Comment créer un design system accessible et évolutif pour une petite équipe produit

Créer un design system accessible et évolutif quand on est une petite équipe produit paraît souvent hors de portée : manque de temps, ressources limitées, priorités produit qui changent au quotidien. Pourtant, un design system bien pensé n'est pas un luxe réservé aux grandes entreprises — c’est un accélérateur de qualité et d’autonomie qui, à moyen terme, économise du temps et diminue la dette technique. Je détaille ici une méthode pragmatique que j'ai testée et adaptée à des équipes de 3 à 8 personnes, avec des outils courants comme Figma, Storybook, React et quelques utilitaires CSS.

Commencer par ce qui compte : principes et objectifs

Avant de créer des tokens ou des composants, définissez 3 à 5 principes qui orienteront toutes les décisions. Pour un design system accessible et évolutif, je recommande par exemple :

  • Accessibilité : respecter WCAG 2.1 AA comme minimum, prioriser le contraste, la navigation clavier et les rôles ARIA.
  • Clarté : composants prévisibles et comportement documenté.
  • Performance : éviter les styles lourds et privilégier la modularité.
  • Scalabilité : faciliter l'extension sans casser l'existant.
  • Autonomie : rendre facile l'utilisation du design system par développeurs et product owners.
  • Ces principes servent de garde-fous : quand un choix technique ou esthétique divise, retournez-y.

    Design tokens : la base du système

    Les design tokens sont le langage commun entre designers et développeurs. Pour une petite équipe, je conseille de commencer par un set réduit et pragmatique :

  • Couleurs : palette primaire, secondaire, états (hover/active/disabled), et tokens pour le texte/fond.
  • Typographie : familles, tailles, interlignes, poids et échelles (h1, h2, body-1).
  • Espacements : échelle modulaire (4px, 8px, 16px…)
  • Rayons, ombres, bordures
  • Stockez ces tokens dans un format réutilisable (JSON ou YAML). Outils recommandés : Figma Tokens plugin pour synchroniser avec Figma, style-dictionary pour transformer les tokens en variables CSS, SCSS, JS, iOS/Android. Conserver un dépôt unique (monorepo ou package npm privé) qui expose les tokens évite les dérives entre design et code.

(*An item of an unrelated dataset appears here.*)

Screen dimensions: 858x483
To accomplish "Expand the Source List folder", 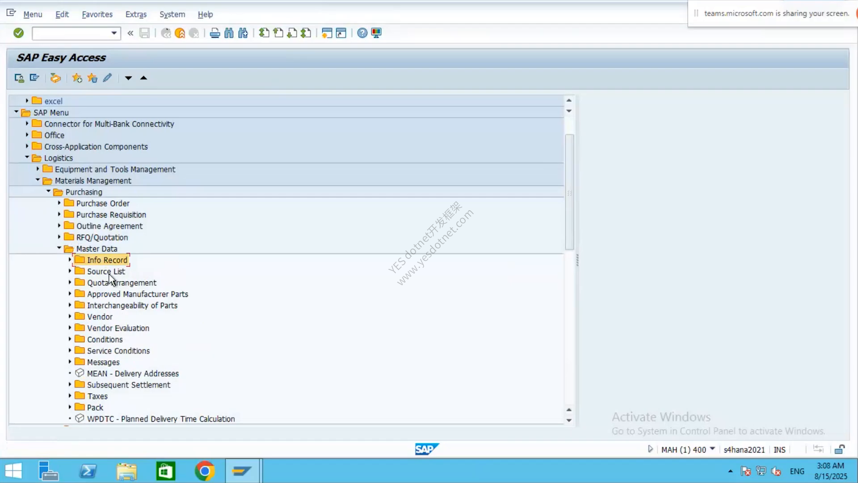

    Construire des composants atomiques et accessiblité dès le départ

    Je privilégie l'approche atomique : atoms → molecules → organisms. Pour une petite équipe, limitez-vous aux composants essentiels au départ : boutons, inputs, cards, modals, forms, nav. Chaque composant doit contenir :

  • Un fichier UI dans Figma (variantes et états).
  • Un composant réutilisable en code (React/Vue) avec props claires.
  • Tests d’accessibilité et visuels (Storybook + axe-core).
  • Accessibilité pratique : ajoutez systématiquement les attributs ARIA pertinents, prévoyez les états focus visibles, vérifiez la navigation clavier (tab order) et implémentez des rôles sémantiques. Par exemple, un composant Modal doit gérer le focus trap, restaurer le focus après fermeture, et être lisible par les lecteurs d’écran.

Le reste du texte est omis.